ARTIST STATEMENT
I wear a women’s size 11…I never cared about Cinderella and no damn shoes. But, the mystery of the purses that my grandma and her friends carried? Not only the bags, but what lurked inside them? Well, there I was fascinated. Lucky quarters, Vaseline, obituaries of the long dead, Newport cigarettes, the front door keys to the White ladies’ homes that they cleaned and cooked for, oranges to keep up their blood sugar, 25 cent “wedding rings” they used to keep no-good dudes away when they rode the greenline, and razors for the one’s who got handsy and wouldn’t take the hint.

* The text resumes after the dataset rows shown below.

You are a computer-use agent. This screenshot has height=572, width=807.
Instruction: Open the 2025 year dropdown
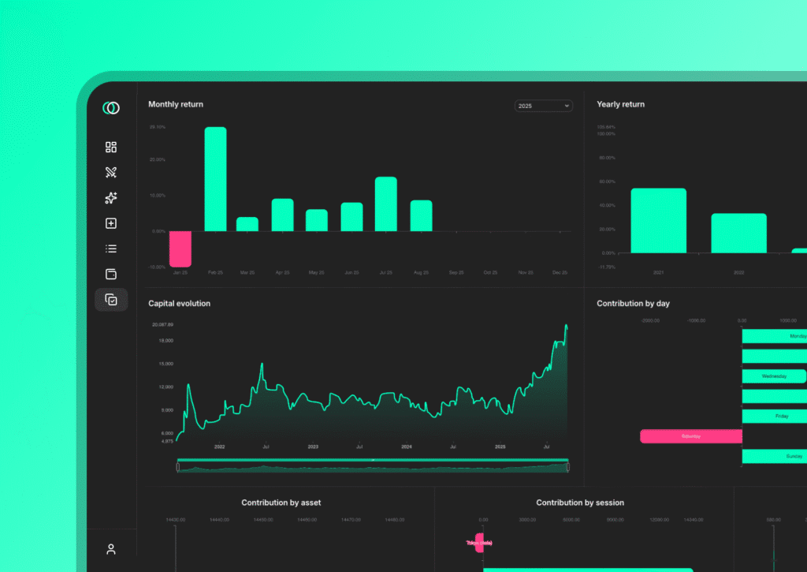point(543,106)
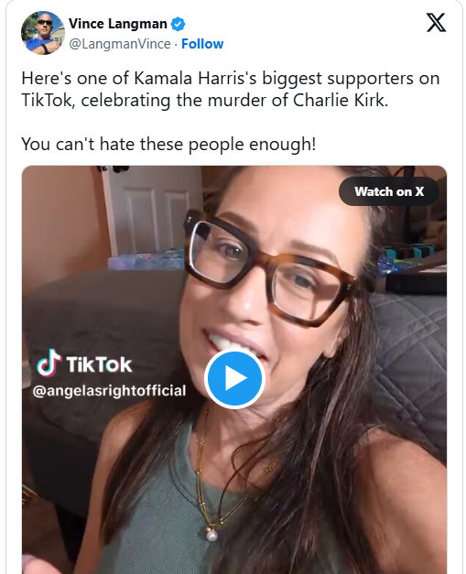466x574 pixels.
Task: Open the Vince Langman display name link
Action: pyautogui.click(x=117, y=24)
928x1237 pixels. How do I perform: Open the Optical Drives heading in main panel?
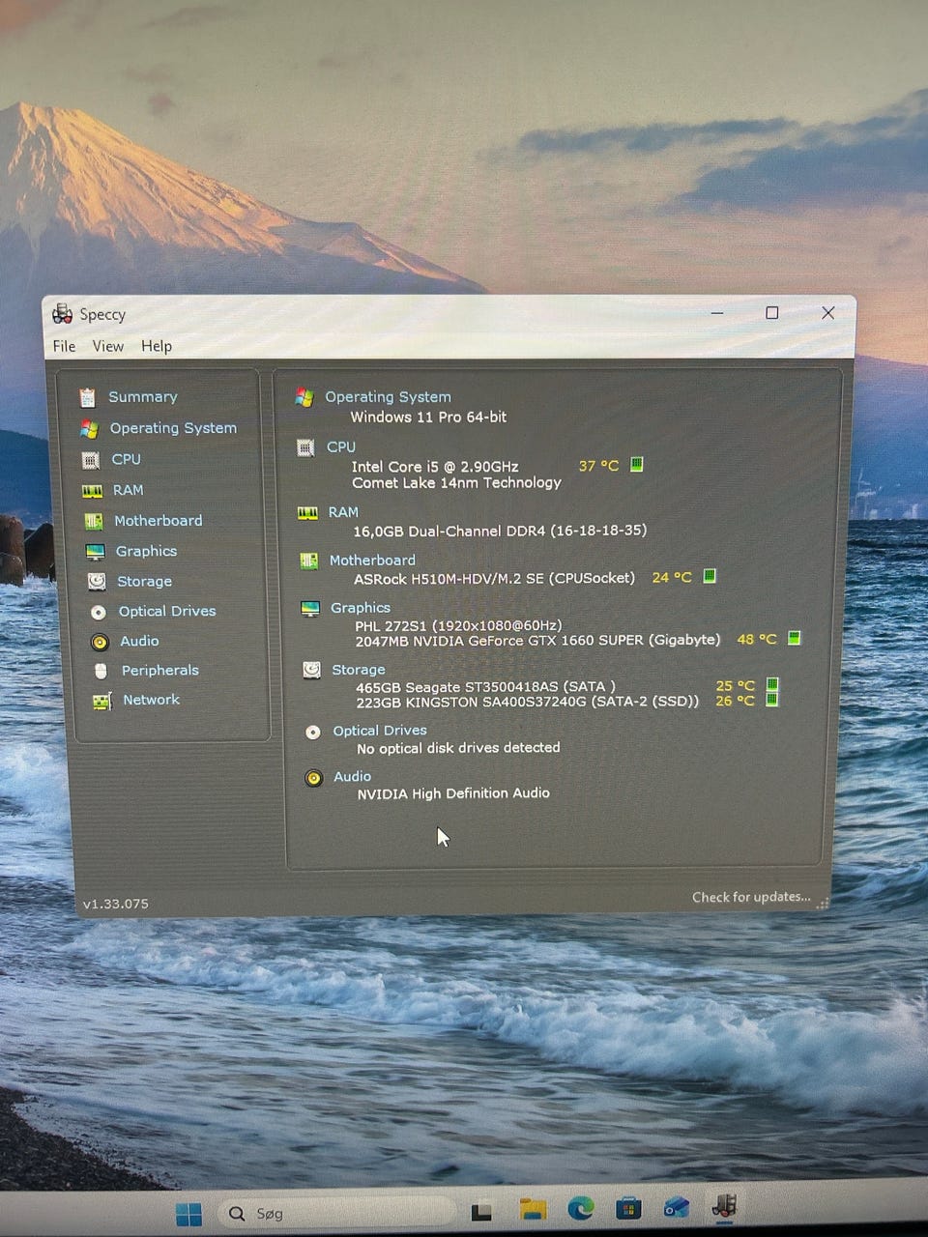(x=380, y=731)
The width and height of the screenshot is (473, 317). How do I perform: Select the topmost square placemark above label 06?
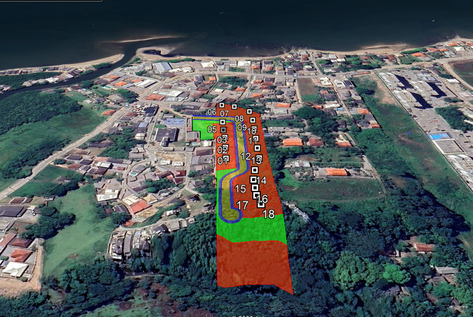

I started collecting bags when I was 21 and never ever had a bag not fit…no matter what I might weigh. It was inevitable that I would design a bag. A clutch. Specifically a magazine clutch in homage to the vulva-like clutch carried by Tippi Hedron in “Marnie”. It glistens, it folds, it holds.
The image was an experiment in minimalistic displays of power. Who’s in charge? And who’s the Bitch? In it’s embryonic form the image was a part of designs created during “The Blood Sessions”. A series created post COVID of images featuring but not highlighting shades of red.
ABOUT THE ARTIST
Jae Green is a poet, second generation artist, mother and cancer survivor originally from the South side of Chicago. Her poetry can be found in anthologies such as “Residual Believers”, “Smithsonian Magazine” and “Voices from the Heartland”. She has performed at The Green Mill, Randolph Street Gallery, Uncommon Ground, The Chicago Cultural Center, Woman Made Gallery, The Chicago Poetry Fest, Metro, Around the Coyote, and The Catherine Edelman Gallery. She recently participated in BodyPassages, a year-long collaboration between the Chicago Danztheatre Ensemble and The Chicago Poetry Center. Later in 2021 she will be collaborating to create new art for auction with “Brushes with Cancer”.
At the close of 2019 Jae Green began creating art with texts, graphics, photos and experimental forms with found objects. Jae hopes to merge her early exposures to pop and outsider art with her current existence as writer and performer.
Jae has found herself at a midpoint in both art and life. A series of losses and gains giving rise to the question of ‘What comes next?!’ This is an especially salient question for women facing widowhood, abandonment, infertility, illness, changing identity and social status or divorce.